Posted by Daisym on February 4, 2008, at 22:17:39
In reply to Re: New Question for anyone » B2chica, posted by rskontos on February 4, 2008, at 16:09:09
I do have flashbacks - although not as bad now. I usually have nightmares instead. I use small amounts of seroquel when they get overwhelming. It flattens me out but helps me sleep.
I felt sad when I read what you wrote about allowing yourself to believe. I actually said that today in therapy. We were revisiting an old memory - the first thing I ever told him and the thing I've always known. It wasn't the worse, or even close to the worse, thing that happened. But for some reason it stuck. I was wondering why that was today, and we talked about the weird way stuff has come up and come together for me. I found myself crying, it is all disjointed and what if I'm wrong and none of this happened? My therapist tried to reassure me that this is how many people remember things - they get jumbled up because of the emotions and young age - you are trying to make sense out of stuff that makes no sense. And he said that the overwhelming sense of confusion is old and part of the memories. It is one of the emotions that was strong at the time - fear, confusion, pain and pleasure get all mixed up. And being told things that conflict with your own internal messages really makes you doubt yourself - "you like this, you made me, I won't tell on you" -- all these things are in direct conflict with the part of the brain that is screaming, "I hate this, I don't want you to, Please tell."

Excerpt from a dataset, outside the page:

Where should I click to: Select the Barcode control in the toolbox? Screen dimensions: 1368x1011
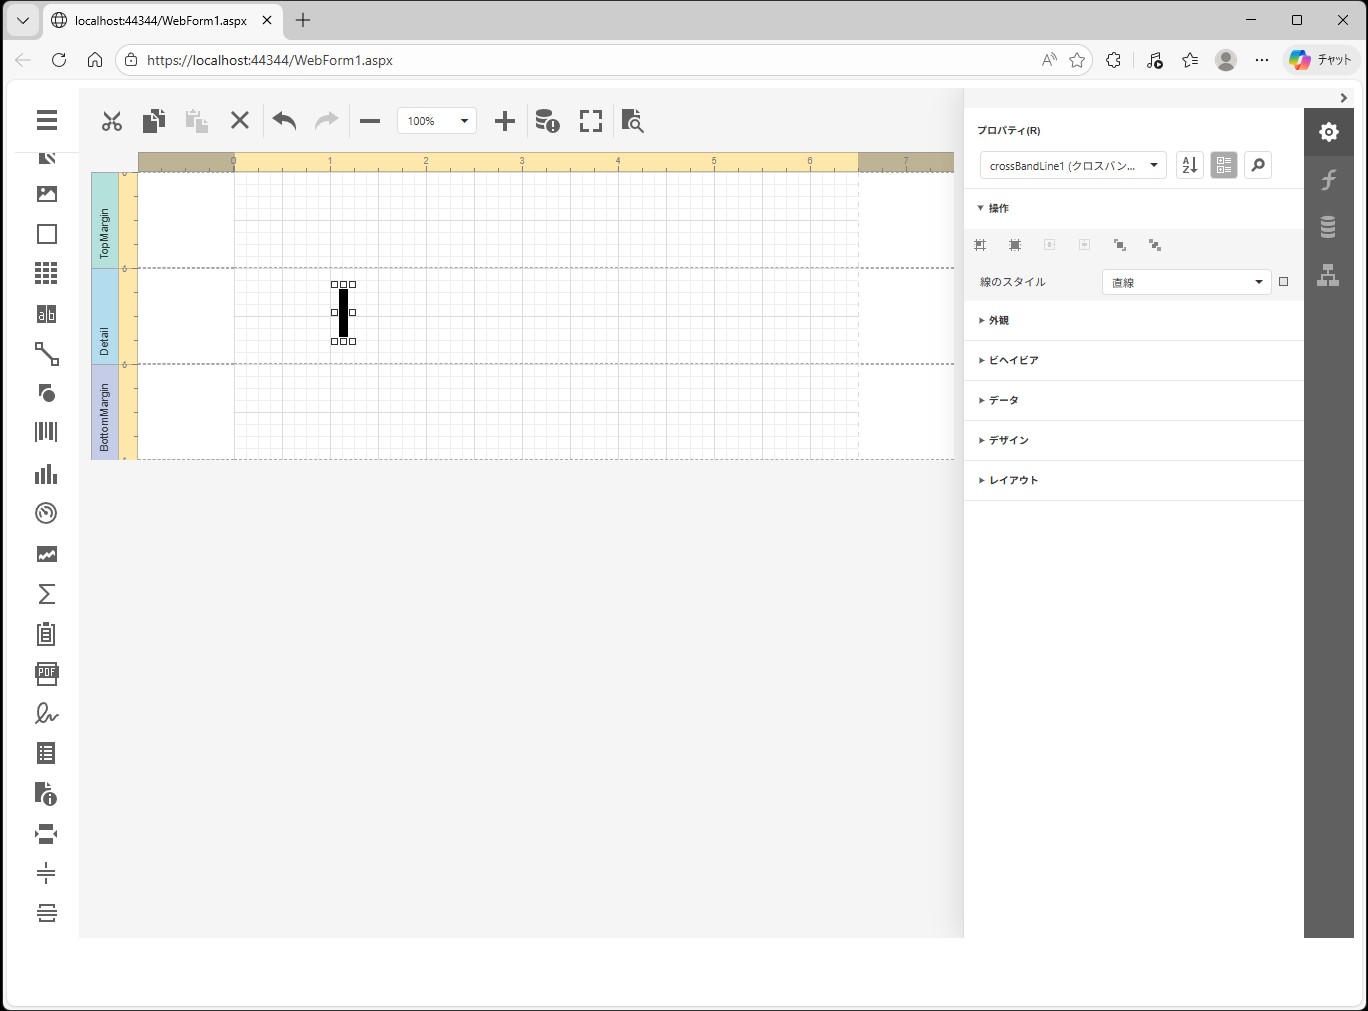click(x=46, y=432)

And then add in the adult side that struggles with the incomprehensibility of it -- "how could he? How did it even fit? Where was my mother?" -- these questions make me doubt too. It is an agonizing process.

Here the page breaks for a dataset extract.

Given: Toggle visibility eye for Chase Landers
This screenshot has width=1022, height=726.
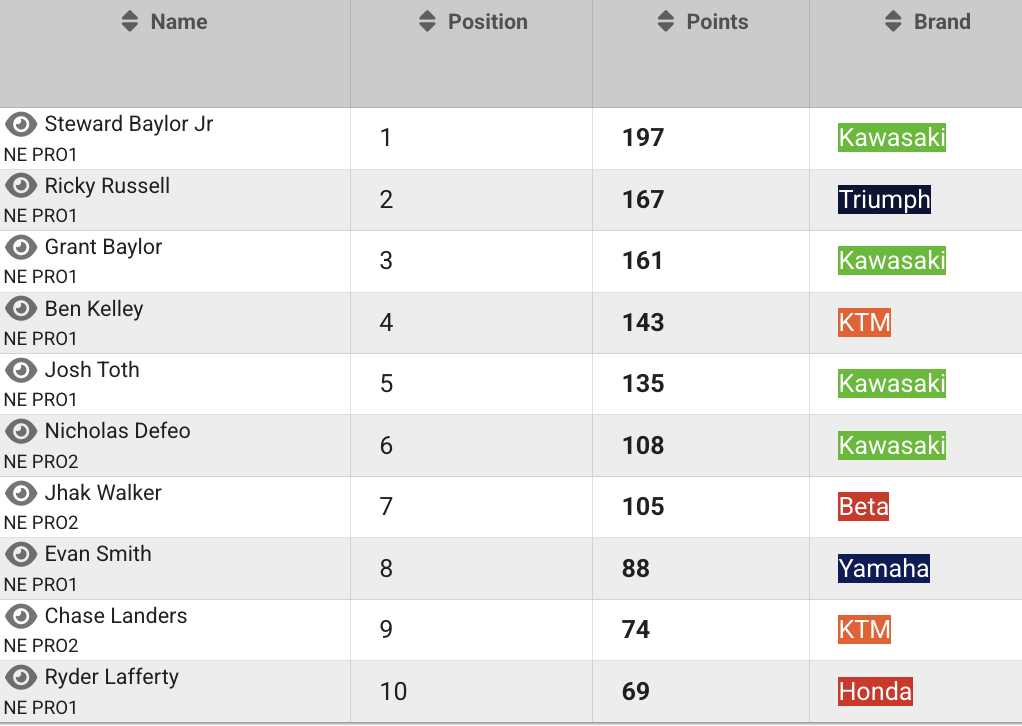Looking at the screenshot, I should [21, 616].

Once I said, "maybe none of this is true. Maybe it is all just a bad dream - someone else's bad dream." My therapist looked at me and said, "I've witnessed all your pain when you relive some of these events. It is horrific and I wish it wasn't true. But we both know it is. No one would make this stuff up - the retelling has almost killed you. Why would anyone put themselves through this? I'm sorry but you need to know that I can see it is true and I believe you." That was hard to hear but important.
So doubts are normal. Wanting to take it back and put chains on pandora's box is normal. But think about how much you've already done. Do you really want to start over again at some later date? Better to finish what you started now. As hard as this is.